Pharmacists are integral members of healthcare teams in community health centers and hospital outpatient departments. They are often the first line of defense for preventing hospital readmissions and improving medication adherence. In 2017, Adirondack Medical Center began a new clinical service, a pharmacist-led collaborative drug therapy management program to expand into the ambulatory care area.

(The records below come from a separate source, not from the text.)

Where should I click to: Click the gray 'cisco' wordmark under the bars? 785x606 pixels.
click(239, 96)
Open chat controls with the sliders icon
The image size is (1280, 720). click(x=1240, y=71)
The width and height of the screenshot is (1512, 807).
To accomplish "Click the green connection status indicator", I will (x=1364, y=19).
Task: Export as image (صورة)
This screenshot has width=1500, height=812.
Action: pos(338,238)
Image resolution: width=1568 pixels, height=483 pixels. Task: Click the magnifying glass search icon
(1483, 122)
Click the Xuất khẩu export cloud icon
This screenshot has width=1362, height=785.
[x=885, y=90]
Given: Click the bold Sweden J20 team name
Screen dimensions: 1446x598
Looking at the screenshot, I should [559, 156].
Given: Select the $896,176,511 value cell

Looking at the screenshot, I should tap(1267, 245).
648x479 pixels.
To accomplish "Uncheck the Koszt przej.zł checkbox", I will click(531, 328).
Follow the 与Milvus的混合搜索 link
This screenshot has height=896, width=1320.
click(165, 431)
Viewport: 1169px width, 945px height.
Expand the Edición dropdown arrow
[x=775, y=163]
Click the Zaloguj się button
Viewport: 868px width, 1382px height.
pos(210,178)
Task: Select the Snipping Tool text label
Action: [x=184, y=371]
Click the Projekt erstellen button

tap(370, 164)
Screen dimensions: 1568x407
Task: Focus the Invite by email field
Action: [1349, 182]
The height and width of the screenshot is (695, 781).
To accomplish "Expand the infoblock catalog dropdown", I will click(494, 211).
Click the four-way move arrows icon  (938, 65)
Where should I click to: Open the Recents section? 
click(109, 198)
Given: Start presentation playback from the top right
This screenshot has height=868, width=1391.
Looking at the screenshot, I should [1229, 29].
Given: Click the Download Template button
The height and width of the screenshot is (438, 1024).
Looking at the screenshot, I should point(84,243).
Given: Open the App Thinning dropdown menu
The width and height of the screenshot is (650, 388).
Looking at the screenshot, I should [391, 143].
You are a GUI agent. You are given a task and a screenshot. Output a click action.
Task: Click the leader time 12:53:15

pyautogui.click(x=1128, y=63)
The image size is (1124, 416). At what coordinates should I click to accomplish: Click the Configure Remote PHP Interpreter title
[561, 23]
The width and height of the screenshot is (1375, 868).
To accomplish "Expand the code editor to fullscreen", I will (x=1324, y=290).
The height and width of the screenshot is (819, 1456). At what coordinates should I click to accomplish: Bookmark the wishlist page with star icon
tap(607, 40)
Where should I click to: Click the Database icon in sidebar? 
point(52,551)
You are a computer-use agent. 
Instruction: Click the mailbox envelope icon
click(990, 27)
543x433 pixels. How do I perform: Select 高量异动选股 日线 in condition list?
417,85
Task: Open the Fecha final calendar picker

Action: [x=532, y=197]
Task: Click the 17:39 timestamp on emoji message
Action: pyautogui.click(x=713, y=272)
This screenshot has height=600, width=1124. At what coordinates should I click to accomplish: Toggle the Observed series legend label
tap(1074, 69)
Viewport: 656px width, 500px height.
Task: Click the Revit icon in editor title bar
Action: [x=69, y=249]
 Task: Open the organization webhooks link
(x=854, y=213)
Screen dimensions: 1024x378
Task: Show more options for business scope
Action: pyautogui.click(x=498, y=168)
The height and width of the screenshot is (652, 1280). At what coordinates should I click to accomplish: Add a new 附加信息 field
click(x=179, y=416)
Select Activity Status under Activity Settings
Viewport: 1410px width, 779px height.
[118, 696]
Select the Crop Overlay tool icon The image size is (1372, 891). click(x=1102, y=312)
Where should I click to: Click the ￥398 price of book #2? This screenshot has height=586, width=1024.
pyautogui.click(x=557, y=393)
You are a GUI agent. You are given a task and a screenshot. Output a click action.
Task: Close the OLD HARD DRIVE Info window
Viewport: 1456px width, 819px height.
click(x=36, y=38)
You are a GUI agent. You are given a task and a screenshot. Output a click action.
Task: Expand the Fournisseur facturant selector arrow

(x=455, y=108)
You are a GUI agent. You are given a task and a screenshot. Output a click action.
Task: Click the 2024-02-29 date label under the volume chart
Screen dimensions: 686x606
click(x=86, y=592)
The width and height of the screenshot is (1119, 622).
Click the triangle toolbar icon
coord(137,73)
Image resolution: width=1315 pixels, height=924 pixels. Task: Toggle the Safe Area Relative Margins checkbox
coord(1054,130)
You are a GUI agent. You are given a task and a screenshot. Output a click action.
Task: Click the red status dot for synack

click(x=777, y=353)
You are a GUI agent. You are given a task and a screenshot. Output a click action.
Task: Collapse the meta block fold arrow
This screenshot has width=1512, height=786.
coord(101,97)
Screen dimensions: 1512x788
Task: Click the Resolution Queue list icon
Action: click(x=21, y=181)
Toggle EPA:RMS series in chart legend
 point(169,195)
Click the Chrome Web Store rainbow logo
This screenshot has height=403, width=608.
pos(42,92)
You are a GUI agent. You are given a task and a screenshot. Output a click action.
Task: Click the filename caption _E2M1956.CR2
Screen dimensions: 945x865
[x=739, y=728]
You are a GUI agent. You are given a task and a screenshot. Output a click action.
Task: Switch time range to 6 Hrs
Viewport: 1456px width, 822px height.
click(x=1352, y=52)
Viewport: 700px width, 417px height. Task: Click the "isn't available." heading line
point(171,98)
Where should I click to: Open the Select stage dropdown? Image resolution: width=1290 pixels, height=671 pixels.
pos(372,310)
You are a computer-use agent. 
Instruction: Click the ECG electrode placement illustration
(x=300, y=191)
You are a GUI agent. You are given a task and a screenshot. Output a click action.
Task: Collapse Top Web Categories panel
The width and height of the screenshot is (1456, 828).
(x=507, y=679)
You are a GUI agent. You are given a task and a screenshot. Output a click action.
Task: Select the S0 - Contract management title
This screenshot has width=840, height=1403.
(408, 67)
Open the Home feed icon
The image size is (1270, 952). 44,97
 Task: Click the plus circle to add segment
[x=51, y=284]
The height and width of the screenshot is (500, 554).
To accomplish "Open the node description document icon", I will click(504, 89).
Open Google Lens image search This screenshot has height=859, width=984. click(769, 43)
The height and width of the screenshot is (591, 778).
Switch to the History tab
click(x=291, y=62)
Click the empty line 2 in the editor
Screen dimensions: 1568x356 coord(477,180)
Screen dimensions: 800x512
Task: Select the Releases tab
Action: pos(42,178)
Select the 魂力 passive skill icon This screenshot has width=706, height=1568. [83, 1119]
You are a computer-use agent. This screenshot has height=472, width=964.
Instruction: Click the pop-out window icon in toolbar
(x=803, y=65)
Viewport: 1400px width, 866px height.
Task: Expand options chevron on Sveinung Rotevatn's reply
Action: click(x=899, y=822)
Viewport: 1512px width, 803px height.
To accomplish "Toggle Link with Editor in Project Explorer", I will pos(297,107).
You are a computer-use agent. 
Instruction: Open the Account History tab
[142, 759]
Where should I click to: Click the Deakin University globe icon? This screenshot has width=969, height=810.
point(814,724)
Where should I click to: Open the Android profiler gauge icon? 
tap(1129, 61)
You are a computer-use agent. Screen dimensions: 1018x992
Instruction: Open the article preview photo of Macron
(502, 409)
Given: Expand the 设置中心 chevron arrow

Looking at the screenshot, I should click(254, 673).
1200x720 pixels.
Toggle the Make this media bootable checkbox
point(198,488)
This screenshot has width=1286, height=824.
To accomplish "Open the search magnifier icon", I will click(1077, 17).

The collaborative drug therapy management extension for pharmacists’ licensure in New York state has allowed for clinical pharmacy services to be conducted in accordance with a written agreement from a voluntarily participating physician. Adirondack Medical Center’s program focuses on anticoagulation therapy and chronic care management. The physicians and pharmacists work closely together to achieve better results from patients’ drug therapies, improving their overall health. The hospital noted the importance of having a business plan to guide processes in a new service; however, flexibility is also essential as operational models change unexpectedly.
For the anticoagulation management service, the time in therapeutic international normalized ratio range increased by 18% in the 12 months post-initiation, compared to 12 months baseline data prior to the service. For the chronic care management service, the patients with diabetes seen by an ambulatory care pharmacist were found to have a 1.7% reduction in HbA1c with a baseline HbA1c greater than 9%. These are patients at risk for hyperglycemia, diabetic ketoacidosis and microvascular and macrovascular complications.
Indirect clinical and financial benefits include preventing hemorrhagic stroke, severe bleeding, thromboembolism, ischemic stroke, diabetes ketoacidosis and other complications related to diabetes as well as increased physician referrals and/or volume due to increased interaction with patients and pharmacists.